**What is expected**
Output all entries below exactly as they are given.

**Data for the task**
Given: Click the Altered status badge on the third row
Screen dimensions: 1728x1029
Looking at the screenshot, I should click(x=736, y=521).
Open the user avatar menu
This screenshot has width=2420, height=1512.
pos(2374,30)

**Expected output**
Given: Click the Altered status badge on the third row
Screen dimensions: 1728x1029
Looking at the screenshot, I should click(x=736, y=521).
Open the user avatar menu
This screenshot has width=2420, height=1512.
pos(2374,30)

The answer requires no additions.